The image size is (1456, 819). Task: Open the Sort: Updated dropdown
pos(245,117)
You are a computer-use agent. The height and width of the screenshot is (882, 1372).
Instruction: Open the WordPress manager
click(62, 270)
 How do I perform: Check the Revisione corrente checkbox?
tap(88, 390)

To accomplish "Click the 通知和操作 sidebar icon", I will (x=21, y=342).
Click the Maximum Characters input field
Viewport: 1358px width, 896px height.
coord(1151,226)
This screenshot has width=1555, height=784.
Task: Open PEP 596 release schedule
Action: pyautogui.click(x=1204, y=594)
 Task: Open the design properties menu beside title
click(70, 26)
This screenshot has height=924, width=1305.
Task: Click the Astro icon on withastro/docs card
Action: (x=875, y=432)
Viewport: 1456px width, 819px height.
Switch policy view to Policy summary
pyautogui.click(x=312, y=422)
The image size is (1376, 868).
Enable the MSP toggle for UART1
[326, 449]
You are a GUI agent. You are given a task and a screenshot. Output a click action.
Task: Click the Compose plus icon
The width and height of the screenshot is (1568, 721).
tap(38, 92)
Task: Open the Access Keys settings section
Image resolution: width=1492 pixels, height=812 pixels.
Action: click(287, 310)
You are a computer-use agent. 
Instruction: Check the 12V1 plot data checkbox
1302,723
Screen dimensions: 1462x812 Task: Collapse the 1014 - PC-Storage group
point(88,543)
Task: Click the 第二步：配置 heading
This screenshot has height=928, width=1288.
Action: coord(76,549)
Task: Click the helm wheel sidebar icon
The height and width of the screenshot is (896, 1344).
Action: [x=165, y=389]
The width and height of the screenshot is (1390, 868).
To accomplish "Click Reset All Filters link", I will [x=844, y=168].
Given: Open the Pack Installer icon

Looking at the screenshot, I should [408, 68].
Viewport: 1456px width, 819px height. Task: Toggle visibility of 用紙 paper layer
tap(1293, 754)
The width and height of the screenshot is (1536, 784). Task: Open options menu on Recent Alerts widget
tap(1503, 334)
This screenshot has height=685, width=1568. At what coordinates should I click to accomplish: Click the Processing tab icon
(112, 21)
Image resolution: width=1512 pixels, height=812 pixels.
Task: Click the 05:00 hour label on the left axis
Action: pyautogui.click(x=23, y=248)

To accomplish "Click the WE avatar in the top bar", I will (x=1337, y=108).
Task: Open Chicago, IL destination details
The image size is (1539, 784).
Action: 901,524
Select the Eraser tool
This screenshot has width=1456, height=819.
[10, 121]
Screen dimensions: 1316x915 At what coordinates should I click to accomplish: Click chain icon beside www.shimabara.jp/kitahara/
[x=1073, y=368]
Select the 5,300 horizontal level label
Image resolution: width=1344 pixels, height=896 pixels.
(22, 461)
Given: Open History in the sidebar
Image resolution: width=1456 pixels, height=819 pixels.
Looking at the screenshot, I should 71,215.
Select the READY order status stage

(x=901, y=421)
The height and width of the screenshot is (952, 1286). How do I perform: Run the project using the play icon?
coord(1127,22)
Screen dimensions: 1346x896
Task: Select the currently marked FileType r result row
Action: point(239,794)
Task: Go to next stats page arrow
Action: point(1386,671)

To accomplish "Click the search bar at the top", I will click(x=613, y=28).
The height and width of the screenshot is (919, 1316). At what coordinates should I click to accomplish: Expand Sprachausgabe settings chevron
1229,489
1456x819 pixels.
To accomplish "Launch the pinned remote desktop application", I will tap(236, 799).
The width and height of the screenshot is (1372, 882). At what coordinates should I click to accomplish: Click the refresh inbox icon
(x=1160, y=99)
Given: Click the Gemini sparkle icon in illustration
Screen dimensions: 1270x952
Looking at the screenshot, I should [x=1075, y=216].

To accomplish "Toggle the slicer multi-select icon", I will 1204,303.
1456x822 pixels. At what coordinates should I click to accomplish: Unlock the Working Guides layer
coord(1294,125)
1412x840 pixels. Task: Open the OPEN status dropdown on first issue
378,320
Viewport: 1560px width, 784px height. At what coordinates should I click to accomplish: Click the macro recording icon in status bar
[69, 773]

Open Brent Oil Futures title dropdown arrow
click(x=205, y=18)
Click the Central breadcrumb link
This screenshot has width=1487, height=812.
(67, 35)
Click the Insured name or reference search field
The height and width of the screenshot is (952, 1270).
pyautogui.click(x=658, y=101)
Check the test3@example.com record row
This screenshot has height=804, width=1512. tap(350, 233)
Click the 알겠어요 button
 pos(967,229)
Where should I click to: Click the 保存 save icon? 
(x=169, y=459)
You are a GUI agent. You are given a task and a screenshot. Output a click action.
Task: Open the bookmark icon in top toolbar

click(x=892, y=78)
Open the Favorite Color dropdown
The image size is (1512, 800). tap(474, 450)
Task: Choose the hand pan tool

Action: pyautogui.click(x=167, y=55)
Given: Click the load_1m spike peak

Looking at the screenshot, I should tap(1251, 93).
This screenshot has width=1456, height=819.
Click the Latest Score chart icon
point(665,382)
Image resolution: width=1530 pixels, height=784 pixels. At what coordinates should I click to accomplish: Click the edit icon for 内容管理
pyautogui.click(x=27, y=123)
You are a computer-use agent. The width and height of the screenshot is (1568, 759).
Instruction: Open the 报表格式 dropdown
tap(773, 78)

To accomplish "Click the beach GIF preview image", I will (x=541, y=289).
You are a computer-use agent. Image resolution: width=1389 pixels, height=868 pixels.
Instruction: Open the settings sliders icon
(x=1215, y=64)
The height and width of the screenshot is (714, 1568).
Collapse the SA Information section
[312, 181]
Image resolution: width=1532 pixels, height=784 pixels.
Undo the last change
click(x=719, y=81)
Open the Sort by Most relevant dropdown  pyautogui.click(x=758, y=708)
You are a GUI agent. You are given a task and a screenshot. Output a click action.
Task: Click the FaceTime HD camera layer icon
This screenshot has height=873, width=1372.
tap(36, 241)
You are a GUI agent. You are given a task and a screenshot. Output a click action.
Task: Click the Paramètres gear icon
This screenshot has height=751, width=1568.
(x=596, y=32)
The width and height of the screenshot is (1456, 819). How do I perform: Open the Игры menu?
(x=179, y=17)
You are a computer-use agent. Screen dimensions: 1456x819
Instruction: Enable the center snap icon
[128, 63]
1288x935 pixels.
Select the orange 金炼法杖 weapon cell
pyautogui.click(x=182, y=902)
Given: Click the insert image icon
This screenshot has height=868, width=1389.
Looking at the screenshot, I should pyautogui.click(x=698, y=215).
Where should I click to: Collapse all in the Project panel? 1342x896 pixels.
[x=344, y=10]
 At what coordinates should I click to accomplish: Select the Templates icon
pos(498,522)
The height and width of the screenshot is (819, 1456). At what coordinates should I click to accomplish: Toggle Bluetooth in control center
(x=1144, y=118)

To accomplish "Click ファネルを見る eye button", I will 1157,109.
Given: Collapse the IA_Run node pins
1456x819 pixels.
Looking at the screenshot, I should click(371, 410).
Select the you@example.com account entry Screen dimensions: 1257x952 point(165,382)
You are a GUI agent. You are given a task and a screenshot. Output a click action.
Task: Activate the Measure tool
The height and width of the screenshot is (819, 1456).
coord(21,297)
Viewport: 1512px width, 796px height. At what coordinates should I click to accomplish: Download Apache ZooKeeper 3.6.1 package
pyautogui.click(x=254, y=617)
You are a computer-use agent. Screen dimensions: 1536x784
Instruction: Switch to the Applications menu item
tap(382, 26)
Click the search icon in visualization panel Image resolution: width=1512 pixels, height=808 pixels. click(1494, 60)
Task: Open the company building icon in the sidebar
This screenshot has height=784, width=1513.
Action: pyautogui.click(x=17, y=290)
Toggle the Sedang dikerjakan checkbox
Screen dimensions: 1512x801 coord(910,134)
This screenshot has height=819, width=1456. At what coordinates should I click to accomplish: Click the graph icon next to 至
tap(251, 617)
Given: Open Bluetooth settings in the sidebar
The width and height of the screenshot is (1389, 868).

--------------------------------

> Task item:
Using the entries above, repeat only the lines from the one containing "Select the 5,300 horizontal level label" through the one containing "Given: Click the Gemini", end lines included.

> Reply:
Select the 5,300 horizontal level label
Image resolution: width=1344 pixels, height=896 pixels.
(22, 461)
Given: Open History in the sidebar
Image resolution: width=1456 pixels, height=819 pixels.
Looking at the screenshot, I should 71,215.
Select the READY order status stage

(x=901, y=421)
The height and width of the screenshot is (952, 1286). How do I perform: Run the project using the play icon?
coord(1127,22)
Screen dimensions: 1346x896
Task: Select the currently marked FileType r result row
Action: point(239,794)
Task: Go to next stats page arrow
Action: point(1386,671)

To accomplish "Click the search bar at the top", I will click(x=613, y=28).
The height and width of the screenshot is (919, 1316). At what coordinates should I click to accomplish: Expand Sprachausgabe settings chevron
1229,489
1456x819 pixels.
To accomplish "Launch the pinned remote desktop application", I will tap(236, 799).
The width and height of the screenshot is (1372, 882). At what coordinates should I click to accomplish: Click the refresh inbox icon
(x=1160, y=99)
Given: Click the Gemini sparkle icon in illustration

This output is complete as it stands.